- **ACTIVITY**
What lines below contain the string "will"? List them all.
══ DATA
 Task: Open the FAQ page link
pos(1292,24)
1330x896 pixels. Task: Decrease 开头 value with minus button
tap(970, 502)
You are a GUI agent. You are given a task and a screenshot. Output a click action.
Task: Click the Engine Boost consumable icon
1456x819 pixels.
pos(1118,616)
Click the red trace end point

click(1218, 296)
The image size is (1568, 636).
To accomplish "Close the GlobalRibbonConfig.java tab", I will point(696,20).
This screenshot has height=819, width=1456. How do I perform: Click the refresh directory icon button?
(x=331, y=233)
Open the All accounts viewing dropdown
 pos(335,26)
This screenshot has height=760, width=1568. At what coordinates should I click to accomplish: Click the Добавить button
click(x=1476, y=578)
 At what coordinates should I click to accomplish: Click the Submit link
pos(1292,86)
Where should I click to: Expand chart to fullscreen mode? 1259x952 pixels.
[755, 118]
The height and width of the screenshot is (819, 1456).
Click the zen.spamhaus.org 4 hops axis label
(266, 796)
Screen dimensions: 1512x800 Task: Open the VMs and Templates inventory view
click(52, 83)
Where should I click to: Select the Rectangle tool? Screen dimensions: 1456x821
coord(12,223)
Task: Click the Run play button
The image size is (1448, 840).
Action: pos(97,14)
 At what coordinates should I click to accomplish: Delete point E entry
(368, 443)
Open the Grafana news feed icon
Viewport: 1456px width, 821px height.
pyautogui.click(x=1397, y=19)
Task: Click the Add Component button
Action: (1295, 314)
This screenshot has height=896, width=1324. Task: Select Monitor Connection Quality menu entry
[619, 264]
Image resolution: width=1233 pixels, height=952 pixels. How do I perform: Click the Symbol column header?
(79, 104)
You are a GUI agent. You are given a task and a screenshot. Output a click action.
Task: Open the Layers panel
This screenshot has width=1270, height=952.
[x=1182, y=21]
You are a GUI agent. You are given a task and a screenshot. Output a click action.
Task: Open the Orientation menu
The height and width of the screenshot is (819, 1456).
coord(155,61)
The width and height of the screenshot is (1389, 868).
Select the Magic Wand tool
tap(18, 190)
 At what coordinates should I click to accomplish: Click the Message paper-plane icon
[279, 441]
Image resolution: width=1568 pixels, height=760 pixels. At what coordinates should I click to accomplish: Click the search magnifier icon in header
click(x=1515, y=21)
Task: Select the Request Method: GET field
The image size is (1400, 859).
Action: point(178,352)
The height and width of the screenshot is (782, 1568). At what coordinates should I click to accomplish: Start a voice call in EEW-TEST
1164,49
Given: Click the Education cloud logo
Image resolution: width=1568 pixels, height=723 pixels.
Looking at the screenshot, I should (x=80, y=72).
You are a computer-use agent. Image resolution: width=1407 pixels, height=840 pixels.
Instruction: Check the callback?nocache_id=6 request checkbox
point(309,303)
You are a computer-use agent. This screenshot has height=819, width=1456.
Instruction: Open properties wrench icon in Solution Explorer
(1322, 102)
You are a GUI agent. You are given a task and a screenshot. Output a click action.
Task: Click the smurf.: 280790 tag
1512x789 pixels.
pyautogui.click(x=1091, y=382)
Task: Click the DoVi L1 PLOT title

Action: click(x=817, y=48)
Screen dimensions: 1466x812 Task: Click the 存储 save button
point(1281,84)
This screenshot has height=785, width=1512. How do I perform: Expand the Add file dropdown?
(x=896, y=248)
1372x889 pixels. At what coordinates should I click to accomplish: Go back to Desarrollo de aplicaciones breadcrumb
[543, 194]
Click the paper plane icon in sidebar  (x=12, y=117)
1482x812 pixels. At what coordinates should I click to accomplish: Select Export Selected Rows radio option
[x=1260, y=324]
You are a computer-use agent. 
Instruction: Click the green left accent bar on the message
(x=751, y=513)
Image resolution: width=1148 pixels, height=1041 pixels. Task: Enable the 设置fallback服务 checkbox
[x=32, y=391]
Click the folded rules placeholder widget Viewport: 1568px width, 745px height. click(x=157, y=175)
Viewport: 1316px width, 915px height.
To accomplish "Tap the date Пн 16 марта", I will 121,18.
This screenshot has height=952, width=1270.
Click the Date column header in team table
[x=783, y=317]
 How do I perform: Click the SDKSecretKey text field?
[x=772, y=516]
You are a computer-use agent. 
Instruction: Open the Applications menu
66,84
════
- **TASK OUTPUT**
To accomplish "Close the GlobalRibbonConfig.java tab", I will point(696,20).
To accomplish "Tap the date Пн 16 марта", I will 121,18.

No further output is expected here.